Gastric antral vascular ectasia (GAVE), also known as “watermelon stomach”, is a rare clinical condition related to upper gastrointestinal (GI) bleeding, which varies from chronic occult blood loss requiring serial transfusions to acute hemorrhage[1]. GAVE was first described by Rider et al[2] in 1953 and fully defined by Jabbari et al[3] in 1984, who described patients with hyperemic striae in gastric antrum. GAVE is characterized by a unique endoscopic appearance, which takes two forms, punctate (a diffuse, honeycomb-like appearance) and striped (a linear, watermelon-like appearance). Striped GAVE has the endoscopic appearance of red stripes radiating from antrum and converging at pylorus, whereas the punctate form is characterized by diffuse red spots indicating dilated blood vessels in antrum.

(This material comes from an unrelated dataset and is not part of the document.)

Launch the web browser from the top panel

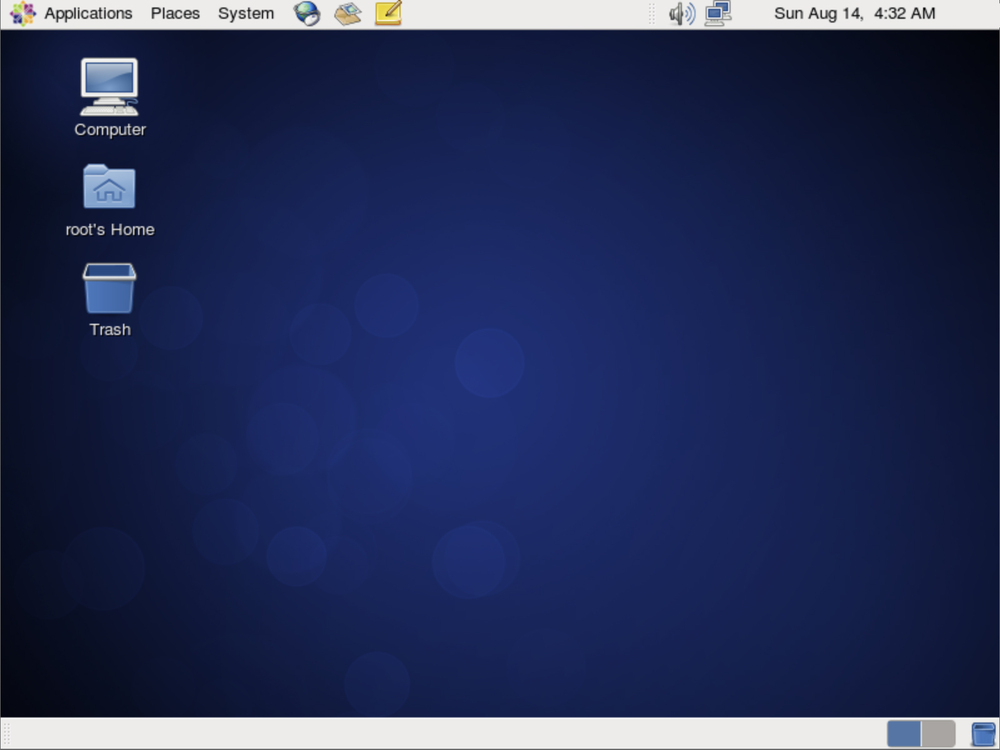point(307,14)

Liver cirrhosis is the most frequent underlying condition associated with GAVE and portal hypertension is seen in approximately 40% of reported cases[4,5], though GAVE may not respond to therapies directed at reducing portal pressure. In addition, GAVE has been associated with other diverse medical conditions including chronic renal failure, diabetes, and autoimmune and connective tissue disorders such as systemic lupus erythematosus, rheumatoid arthritis, and systemic sclerosis[6-10]. Thus, the heterogeneity of underlying diseases observed in GAVE patients suggests its pathogenesis may be variable[11].
Epidemiologic evidence indicating that the clinical outcomes of GAVE patients with or without cirrhosis differ is lacking. Although numerous studies have investigated GAVE and many case reports and series have been reported, little information is available on the effects of its etiologies and gross endoscopic appearances on long-term clinical courses or outcomes, especially in Asians. In this study, we aimed to determine whether the presence of cirrhosis and endoscopic patterns are related to the clinical features and course of GAVE.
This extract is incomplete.